ABSTRACT=Background: Alcohol abuse is associated with (neuro)protective effects related to (head) injuries, and with negative effects regarding infection rates and survival in severely injured trauma patients (TP). Extracellular vesicles (EVs), which are released during tissue and/or cell injury, can contain a “barcode” including specific microRNAs (miRs) that uncover their origin. We examined whether EVs with a hepatic miR signature can be systemically measured, and whether they can indicate ongoing liver injury in alcohol-intoxicated TP and foretell clinical complications. Patients/Methods: We enrolled 35 TP and measured blood EVs, IL-6, TNF-alpha, IL-1beta, IL-10 and IL-33, alcohol (ethanol, EtOH) concentration (BAC), GLDH, GGT, AST, ALT, leukocytes, platelets and bilirubin.

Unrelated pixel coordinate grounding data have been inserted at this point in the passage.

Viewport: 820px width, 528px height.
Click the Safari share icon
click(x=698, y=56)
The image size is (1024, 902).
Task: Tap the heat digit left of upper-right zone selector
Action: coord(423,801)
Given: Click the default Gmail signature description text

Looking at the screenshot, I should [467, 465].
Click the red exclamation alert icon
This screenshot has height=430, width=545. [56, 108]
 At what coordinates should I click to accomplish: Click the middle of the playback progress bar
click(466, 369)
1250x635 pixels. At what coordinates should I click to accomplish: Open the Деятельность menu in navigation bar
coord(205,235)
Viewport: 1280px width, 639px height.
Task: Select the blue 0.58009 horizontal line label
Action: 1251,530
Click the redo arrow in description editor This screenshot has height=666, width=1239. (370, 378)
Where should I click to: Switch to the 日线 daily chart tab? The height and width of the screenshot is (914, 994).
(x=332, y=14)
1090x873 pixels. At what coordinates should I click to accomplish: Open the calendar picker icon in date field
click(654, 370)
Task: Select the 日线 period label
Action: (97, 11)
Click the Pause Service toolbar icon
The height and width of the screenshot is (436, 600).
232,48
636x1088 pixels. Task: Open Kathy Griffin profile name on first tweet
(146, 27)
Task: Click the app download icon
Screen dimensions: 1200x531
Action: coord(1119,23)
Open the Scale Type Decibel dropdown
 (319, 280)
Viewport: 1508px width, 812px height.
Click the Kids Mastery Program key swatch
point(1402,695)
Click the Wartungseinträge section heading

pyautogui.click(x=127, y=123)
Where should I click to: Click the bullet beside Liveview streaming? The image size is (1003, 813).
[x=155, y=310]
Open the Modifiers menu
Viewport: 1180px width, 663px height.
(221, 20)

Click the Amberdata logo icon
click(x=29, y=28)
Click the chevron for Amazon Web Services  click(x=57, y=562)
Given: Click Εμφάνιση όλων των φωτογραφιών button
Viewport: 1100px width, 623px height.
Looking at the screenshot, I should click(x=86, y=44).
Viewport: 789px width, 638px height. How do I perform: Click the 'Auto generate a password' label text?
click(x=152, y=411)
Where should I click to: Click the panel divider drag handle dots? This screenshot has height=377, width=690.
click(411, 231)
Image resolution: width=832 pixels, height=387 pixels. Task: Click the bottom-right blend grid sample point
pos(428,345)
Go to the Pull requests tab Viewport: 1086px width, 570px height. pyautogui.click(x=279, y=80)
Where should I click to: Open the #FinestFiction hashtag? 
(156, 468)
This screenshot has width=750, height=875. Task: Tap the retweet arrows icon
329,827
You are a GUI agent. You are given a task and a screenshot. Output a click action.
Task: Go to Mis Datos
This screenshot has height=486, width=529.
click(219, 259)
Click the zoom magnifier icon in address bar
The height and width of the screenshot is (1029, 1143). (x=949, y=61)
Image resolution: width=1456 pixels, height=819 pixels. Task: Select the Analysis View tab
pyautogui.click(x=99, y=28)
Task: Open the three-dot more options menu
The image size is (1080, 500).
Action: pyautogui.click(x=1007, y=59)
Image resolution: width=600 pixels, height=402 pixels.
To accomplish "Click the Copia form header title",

Within circulating EVs we measured the expression levels of miR-122, let7f, miR21, miR29a, miR-155 and miR-146a. Patients of alcohol-drinkers were grouped into “alcohol drinkers with liver injury (LI)” (EtOH with LI) or “alcohol drinkers without LI” (EtOH w/o LI) and compared to “non-drinkers” (no EtOH). We assessed systemic injury characteristics and the outcome of hospitalization with regard to sepsis, septic shock, pneumonia or mortality. Results: EtOH with LI patients had significantly increased rates of pneumonia vs. the EtOH w/o LI group. EVs, IL-6 and IL-33 levels were significantly increased in EtOH with LI vs. EtOH w/o LI group (p<0.05). EV number correlated positively with ALT and IL-6 (p<0.0001). Two miRs, miR-122 and let7f, were increased only in the blood EVs from the EtOH with LI group (p<0.05). Five miRs, miR-122, let7f, miR-21, miR-29a and miR-146a, were reduced in the blood EVs from the EtOH w/o LI group, vs. no EtOH (p<0.05). Notably miR-122 correlated significantly with increased bilirubin levels in the EtOH with LI group (p<0.05). Conclusions: Liver injury in alcohol-intoxicated TP is reflected by increased EV numbers, their specific miR barcode, and the correlated increase of systemic inflammatory markers IL-6 and IL-33, with IL-33 being a marker of alcoholic liver disease. Interestingly, severely injured TP without liver injury were found to have a reduced number of liver-derived EVs, no observed inflammatory infiltration and reduced their specific miR “barcode”.